A few years ago, Chris Chuter’s three-year-old son walked out of the front door. A neighbor saw him and brought him back home before he reached any dangerous intersections, but Chuter realized at that moment that he needed a better way to track what was happening at his door. So he created a device that would tell him. It was a smart camera that connected to the peephole in his door and sent his phone a photo of who was at his door every time it opened or closed or whenever someone knocked.

“It was like caller ID,” Chuter says. He decided to launch a company around the device, and he had a good idea what he wanted to call it: Peep. But then he did a trademark search—the name was taken by a porn company. So instead, he filed a trademark for the name Peeple. “It was great. Whenever someone said it, it sounded like ‘peephole,'” he recalls. “It was perfect.”

It’s less perfect now, for reasons that are decidedly weird. Chuter’s currently in London, where he just won the 2015 JLAB competition and the £100,000 prize that comes with it. But that accomplishment has been overshadowed by another company called Peeple that has been making headlines the past few days. This one—a service that promises to be like Yelp, but for every single person you encounter—is way more contentious than a camera in your door that tells you who knocked.

The Washington Post called the new Peeple “terrifying” and “a terrible idea,” while Fortune declared it “truly awful.” The headlines are only the tip of the iceberg, too: The #Peeple hashtag on Twitter has been exploding for more than twenty-four hours as people rail against the service.
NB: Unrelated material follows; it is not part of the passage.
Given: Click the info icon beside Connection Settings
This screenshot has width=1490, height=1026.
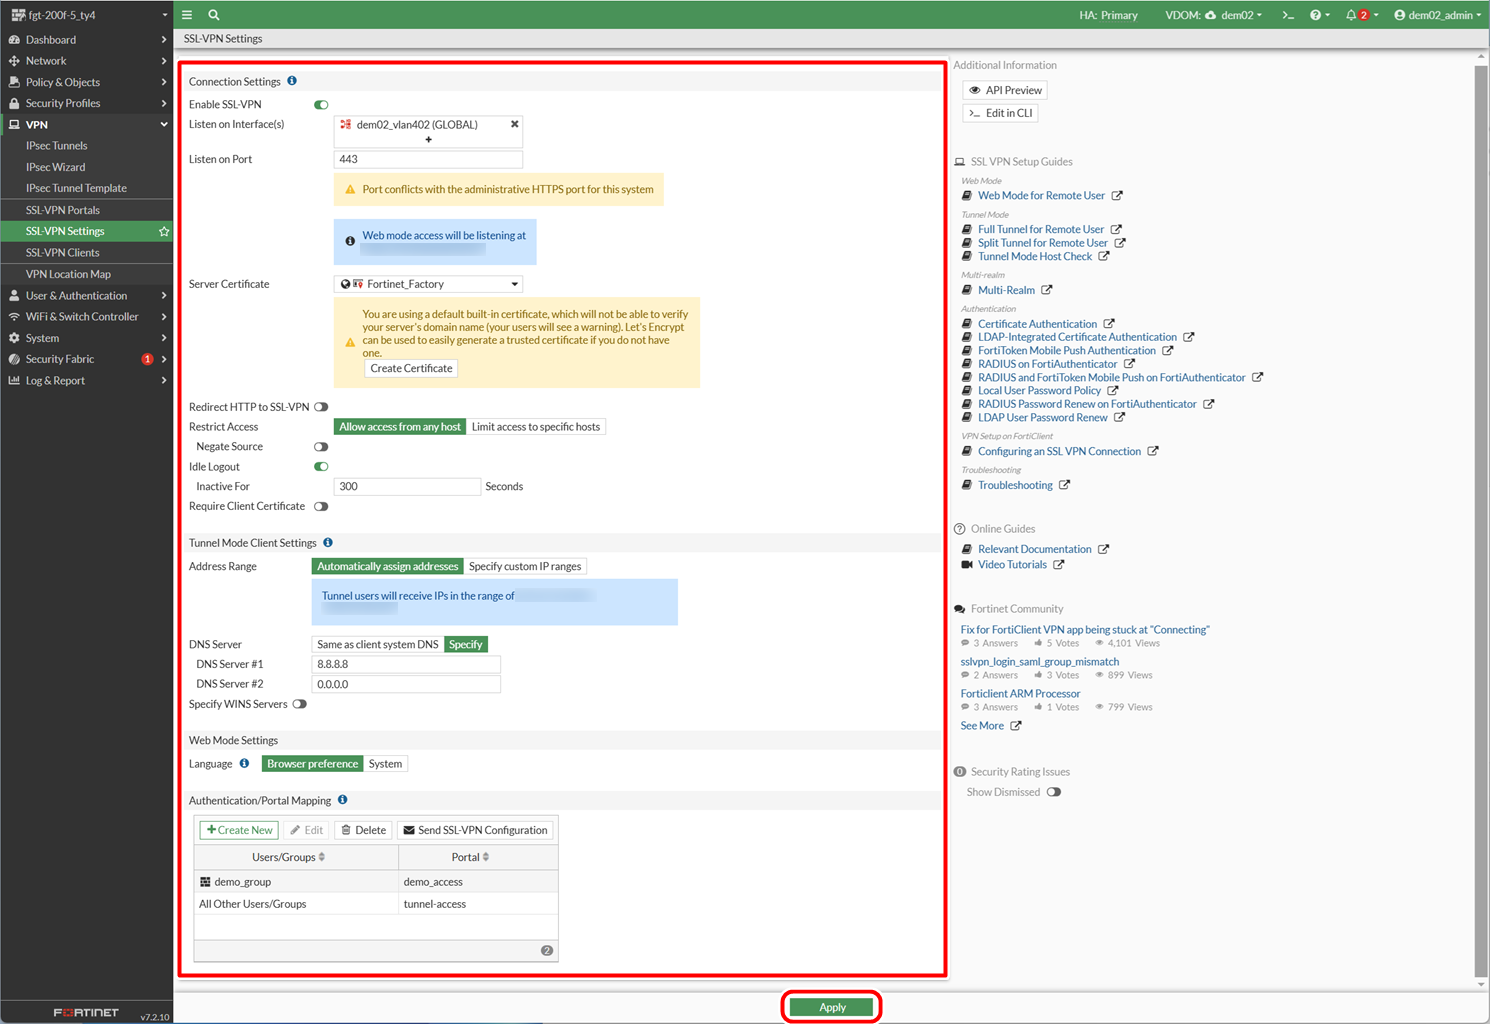Looking at the screenshot, I should click(292, 81).
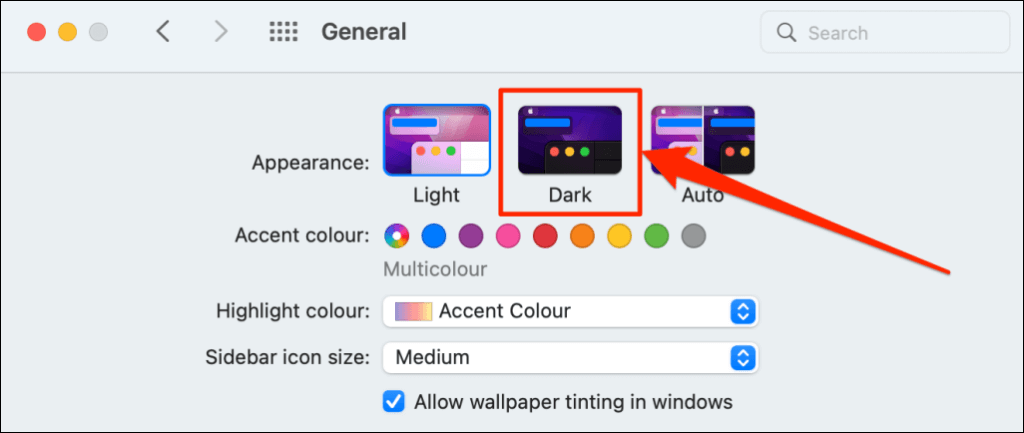Show all preferences grid icon

284,32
There are plenty of reasons to be terrified of an app like Peeple. It’s already pretty easy to bully, harass, and threaten people online, but the way Peeple is set up makes it even easier: Users don’t have to sign up for the site, they can be signed up by others, and once they’re on, there’s no way to get off. All anyone needs to sign you up for the site is your phone number—and once Peeple has it, they promise to send you text updates every time you’re reviewed. If that sounds terrifying to you when you think about your unpleasant interaction while you were in your mechanic’s waiting room, well, imagine what it must be like for a teenager.

Chuter has been on the receiving end of misplaced outrage over the Yelp-like Peeple over the past few days. And even though he’s clearly very frustrated by what’s been happening to the name he’s built, he’s learned what it’s like to be the subject of the internet’s scorn. “I can empathize with them. They must be getting orders of magnitude of vitriol,” he says of app founders Julia Cordray and Nicole McCullough, who went on Good Morning America Thursday to defend their service. But he’s also learned that, when it comes to receiving unsolicited feedback from strangers on the Internet, those ladies aren’t likely to bear the brunt of it. “About 50 to 70 percent of the Twitter response has been from the gay and transgender community,” Chuter says. “I’m learning a lot that I didn’t expect to.”
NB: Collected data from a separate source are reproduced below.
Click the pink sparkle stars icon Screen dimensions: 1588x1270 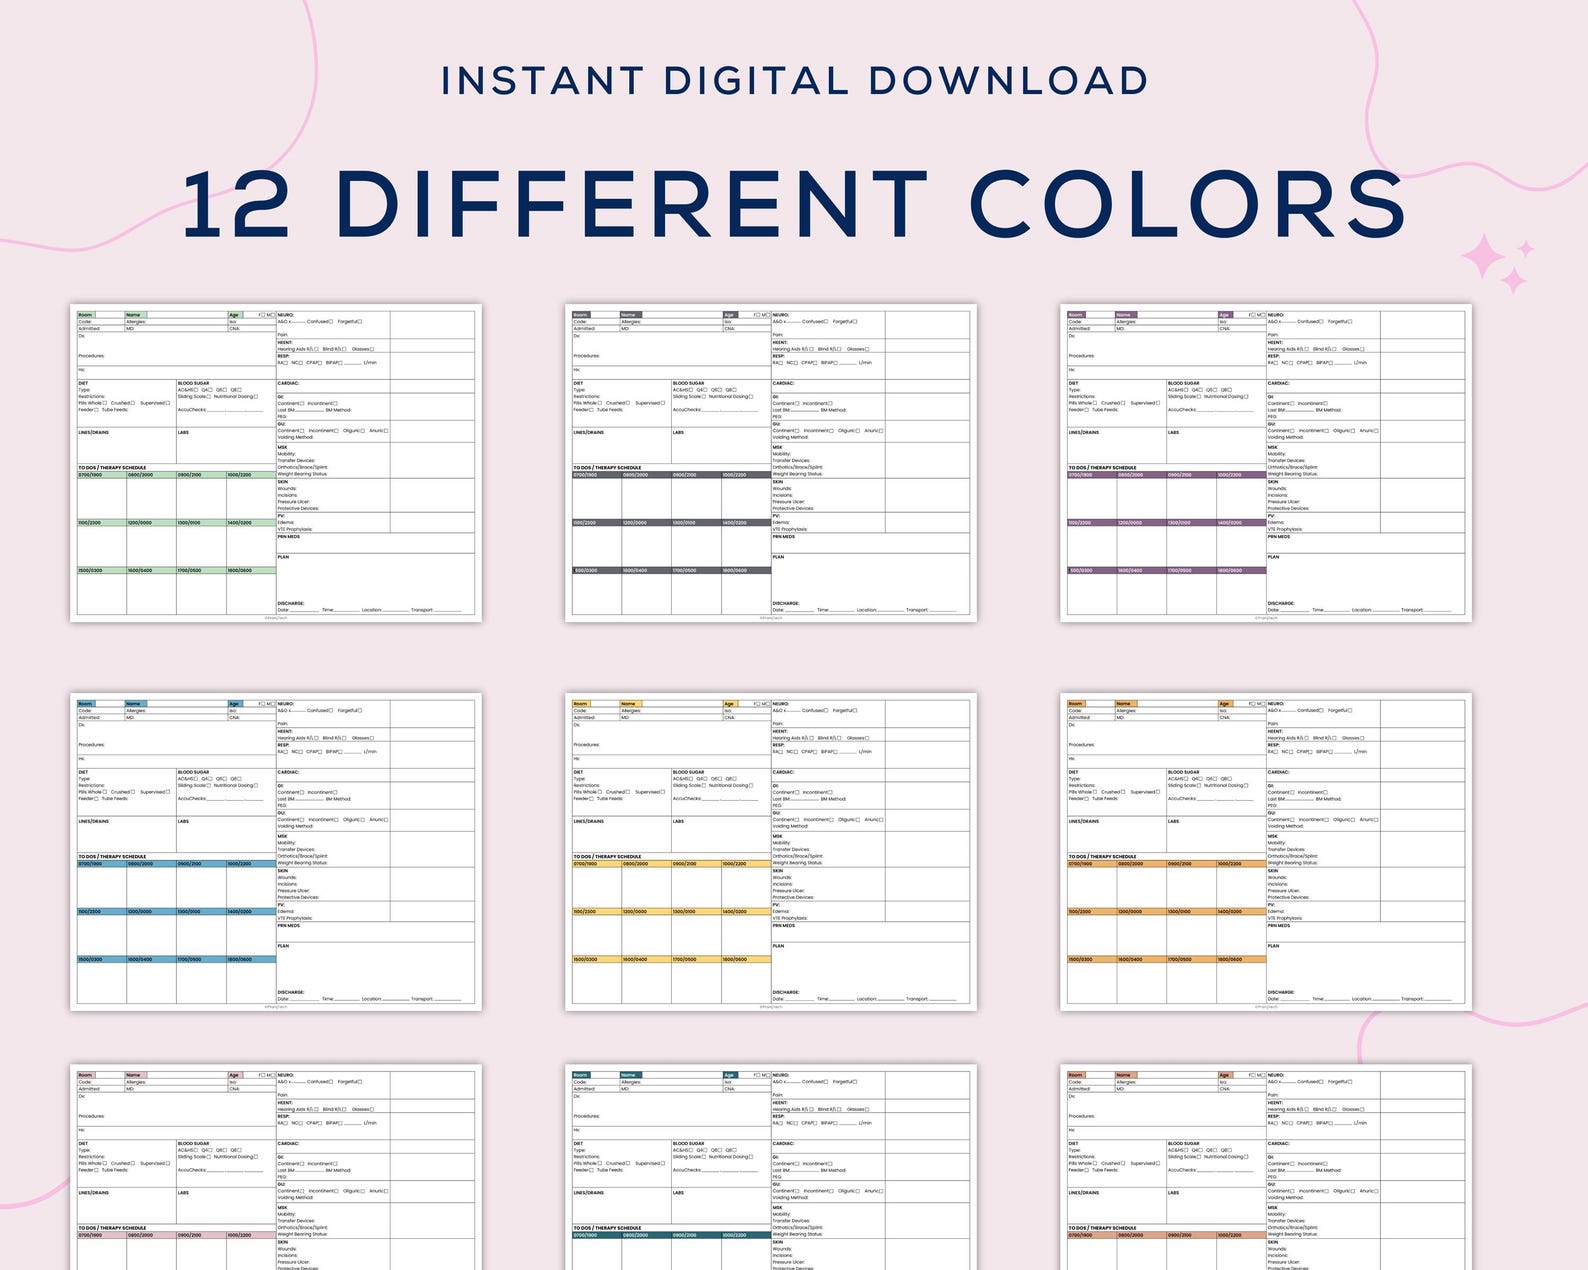pos(1499,264)
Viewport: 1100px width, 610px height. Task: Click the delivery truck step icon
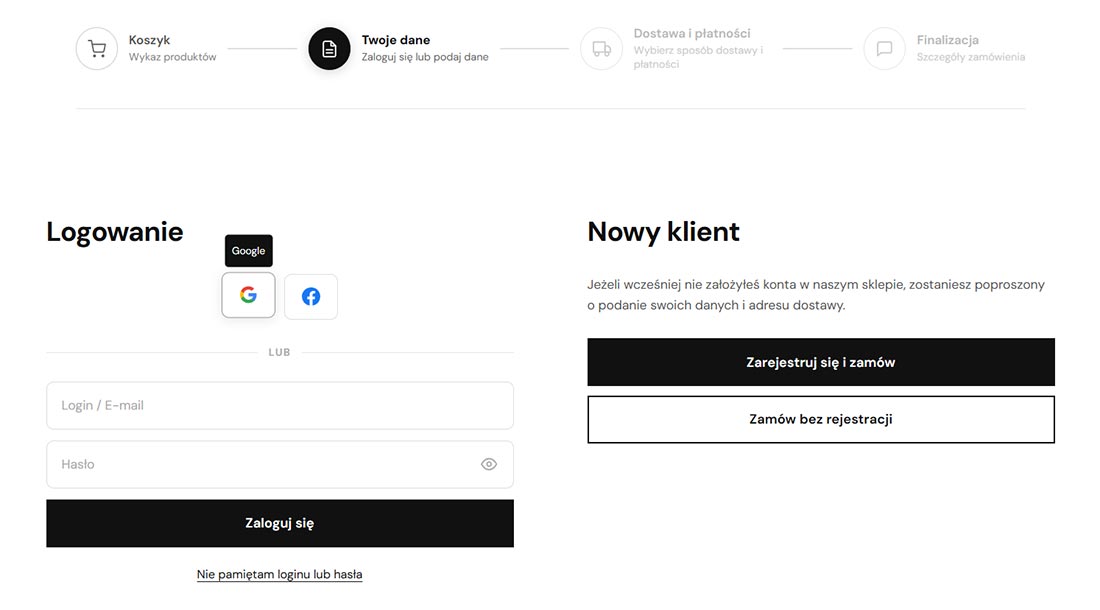pos(601,48)
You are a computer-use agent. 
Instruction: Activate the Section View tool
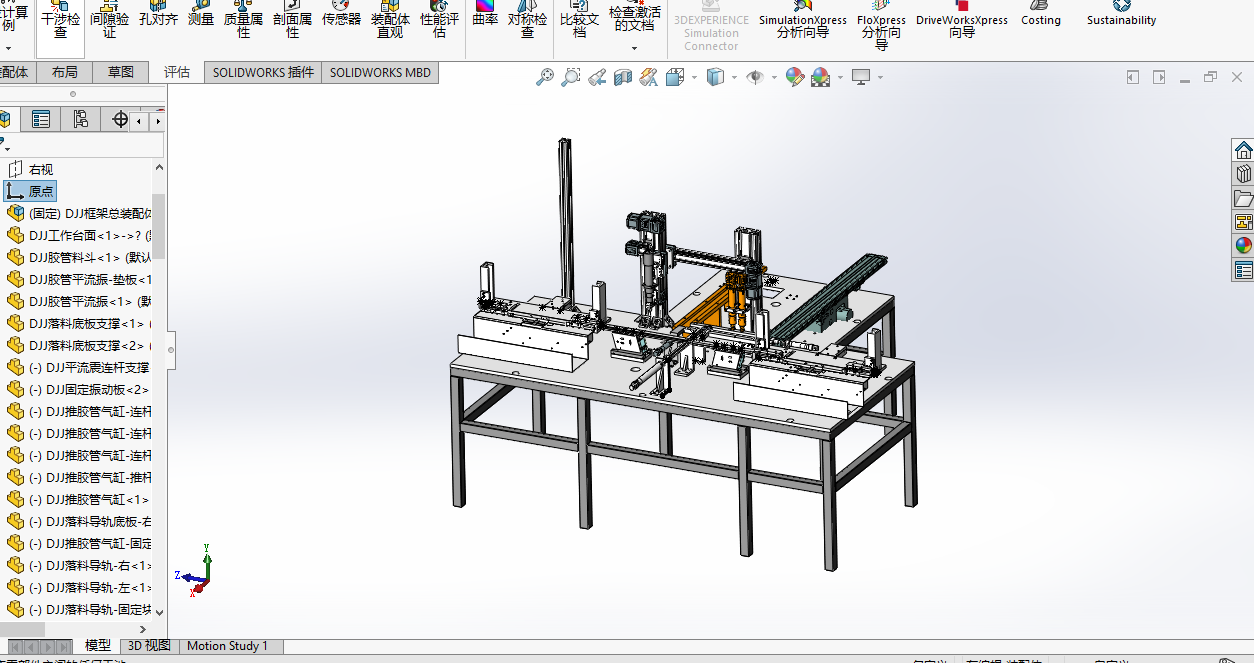[x=623, y=77]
The company’s Twitter account has been responding to the steady stream of invective they’ve been receiving (and, also, the support from people who realize the mistaken identity):

Chuter is clear that his company owns the trademark—the app-based service does not—though he does note that the other Peeple did file an application around the same time that he did, but in Canada. That could potentially lead to some complicated legal issues if he has to sue (“We’re dealing with treaties,” he says), but he’s hopeful that he won’t have to. “As a start-up, I don’t want to spend money on lawyers right now,” he says. “But we’re not changing the name. We have an intent-to-use trademark.”

Although the other Peeple may have had a similar name in mind back when both companies applied to register, only one has actually received the trademark—and Chuter has been using his for the better part of a year. (He raised $90,000 in a Kickstarter campaign in May.) It’s hard to imagine that Cordray and McCullough didn’t even search “peeple” on Google before announcing their company this week, which makes it seem more likely that, perhaps, they just didn’t care that someone else was already in business using that name.

For his part, Chuter hasn’t spoken with or met the app’s founders, but he learned about its existence a few days before it became fuel for Twitter venom. “Nine days ago, I got an email from someone who had mistaken us after he saw an article in the Canadian press. He went on a small rant, but was very nice—like the nice version of everything you’ve seen on Twitter. I thought to myself, ‘This isn’t a big deal if this is all the press it gets,'” he recalls. “But if the media picks this up, this is gonna be a pain in the *ss.”

It certainly appears to have been that, but Chuter is trying to remain hopeful. “We’re trying to put the best spin on it that we can,” he says. “A lot of people are finding out about us, which is good. I think this will all blow over.”